#### [Activity]
Copy each line of the entries that includes the word "below".

#### [Provided records]

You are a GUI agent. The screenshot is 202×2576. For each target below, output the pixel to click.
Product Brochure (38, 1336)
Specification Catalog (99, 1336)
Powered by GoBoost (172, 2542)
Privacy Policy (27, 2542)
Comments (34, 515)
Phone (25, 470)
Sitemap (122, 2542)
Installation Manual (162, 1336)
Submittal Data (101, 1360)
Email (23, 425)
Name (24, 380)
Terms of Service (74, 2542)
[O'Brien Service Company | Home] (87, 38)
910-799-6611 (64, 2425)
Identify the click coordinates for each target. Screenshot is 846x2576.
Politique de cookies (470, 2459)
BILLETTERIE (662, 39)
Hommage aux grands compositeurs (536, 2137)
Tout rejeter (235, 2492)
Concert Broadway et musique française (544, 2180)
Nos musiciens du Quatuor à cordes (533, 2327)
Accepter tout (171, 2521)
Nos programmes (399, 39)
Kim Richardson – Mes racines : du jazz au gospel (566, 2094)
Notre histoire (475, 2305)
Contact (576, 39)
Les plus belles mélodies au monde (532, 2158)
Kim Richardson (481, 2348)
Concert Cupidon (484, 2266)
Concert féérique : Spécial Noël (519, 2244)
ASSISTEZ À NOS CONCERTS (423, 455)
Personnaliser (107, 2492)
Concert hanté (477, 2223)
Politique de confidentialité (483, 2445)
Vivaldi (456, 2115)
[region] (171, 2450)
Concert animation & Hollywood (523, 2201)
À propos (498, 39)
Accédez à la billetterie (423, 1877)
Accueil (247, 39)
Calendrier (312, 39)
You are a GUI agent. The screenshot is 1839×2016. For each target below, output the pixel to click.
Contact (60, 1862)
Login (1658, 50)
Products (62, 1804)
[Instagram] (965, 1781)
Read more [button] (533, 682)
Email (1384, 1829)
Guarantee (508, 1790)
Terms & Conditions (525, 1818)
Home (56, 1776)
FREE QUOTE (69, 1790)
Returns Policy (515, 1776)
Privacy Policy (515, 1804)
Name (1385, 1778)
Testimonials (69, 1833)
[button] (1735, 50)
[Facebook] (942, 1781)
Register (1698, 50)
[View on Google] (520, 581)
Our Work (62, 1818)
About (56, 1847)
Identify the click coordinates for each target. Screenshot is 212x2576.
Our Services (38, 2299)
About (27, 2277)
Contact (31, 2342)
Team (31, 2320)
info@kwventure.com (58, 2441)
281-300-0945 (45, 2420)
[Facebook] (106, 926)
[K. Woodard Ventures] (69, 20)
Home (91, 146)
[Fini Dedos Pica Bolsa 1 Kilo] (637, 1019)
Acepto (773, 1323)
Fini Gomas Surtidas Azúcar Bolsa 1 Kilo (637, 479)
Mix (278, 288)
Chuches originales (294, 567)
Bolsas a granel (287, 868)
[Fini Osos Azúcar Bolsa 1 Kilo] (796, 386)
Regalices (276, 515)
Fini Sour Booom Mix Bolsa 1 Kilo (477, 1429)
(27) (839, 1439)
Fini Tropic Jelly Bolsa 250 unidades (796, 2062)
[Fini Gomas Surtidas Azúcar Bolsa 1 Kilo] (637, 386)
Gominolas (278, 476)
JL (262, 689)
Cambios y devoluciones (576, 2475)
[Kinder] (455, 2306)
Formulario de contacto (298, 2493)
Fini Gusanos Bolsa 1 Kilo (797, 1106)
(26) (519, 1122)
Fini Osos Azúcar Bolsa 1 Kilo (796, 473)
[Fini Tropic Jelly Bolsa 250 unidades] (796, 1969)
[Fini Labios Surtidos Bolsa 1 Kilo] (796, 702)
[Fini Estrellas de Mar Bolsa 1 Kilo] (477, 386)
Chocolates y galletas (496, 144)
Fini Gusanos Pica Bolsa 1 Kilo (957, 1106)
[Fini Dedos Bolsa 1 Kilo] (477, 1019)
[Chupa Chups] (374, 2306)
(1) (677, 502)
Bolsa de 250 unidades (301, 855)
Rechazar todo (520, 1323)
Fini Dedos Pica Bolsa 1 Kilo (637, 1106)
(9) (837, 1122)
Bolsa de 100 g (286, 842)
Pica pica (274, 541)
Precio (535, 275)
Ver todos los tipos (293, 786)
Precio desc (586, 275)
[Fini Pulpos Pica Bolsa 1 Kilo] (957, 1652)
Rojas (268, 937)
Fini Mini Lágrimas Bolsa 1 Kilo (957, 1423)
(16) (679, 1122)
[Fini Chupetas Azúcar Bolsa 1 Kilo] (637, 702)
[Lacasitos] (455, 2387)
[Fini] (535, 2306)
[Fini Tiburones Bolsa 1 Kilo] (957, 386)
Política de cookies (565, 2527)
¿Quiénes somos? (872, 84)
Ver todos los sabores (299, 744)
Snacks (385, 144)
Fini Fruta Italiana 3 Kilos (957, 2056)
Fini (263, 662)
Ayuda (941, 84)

#### [Task answer]
You are a GUI agent. The screenshot is 202×2576. For each target below, output the pixel to click.
You are a GUI agent. The screenshot is 1839×2016. For each target below, output the pixel to click.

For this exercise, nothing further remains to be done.